Indeed. I think you have different saturation points the wider the use cases you...

user5994461 · on Dec 12, 2020

>>> the trouble becomes on how you handle decompression+checksumming+compression

gzip will cap 1 MB/s with the strongest compression setting and 50 MB/s with the fastest setting, which is really slow.

The first step to improve kafka is for kafka to adopt zstd compression.

Another thing that really hurts is SSL. Desktop CPU with AES instructions can push 1 GB/s so it's not too bad, but that may not the the CPU you have or the default algorithm used by the software.

agallego · on Dec 12, 2020

Kafka has `zstd` encoding.

Here is our version of the streaming decoder i wrote a while ago https://github.com/vectorizedio/redpanda/blob/dev/src/v/comp...

that's our default for our internal RPC as well.

in fact kafka protocol support lz4, zstd, snappy, gzip all of them. and you can change them per batch. compression is good w/ kafka.

loeg · on Dec 12, 2020

lz4 is a good option for really high-performance compression as well. (Zstd is my general recommmendation, and both beat the pants off of gzip, but for very high throughput applications lz4 still beats zstd.
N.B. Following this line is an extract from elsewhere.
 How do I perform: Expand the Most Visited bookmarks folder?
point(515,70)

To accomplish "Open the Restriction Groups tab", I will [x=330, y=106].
Both are designs from Yann Collet.)

agallego · on Dec 12, 2020

indeed. though, the recent zstd changes w/ different levels of compression sort of close the gap in perf that lz4 had over zstd. (if interested in this kind of detail for a new streaming storage engiene, i gave a talk last week at the facebook performance summit - https://twitter.com/perfsummit1/status/1337603028677902336)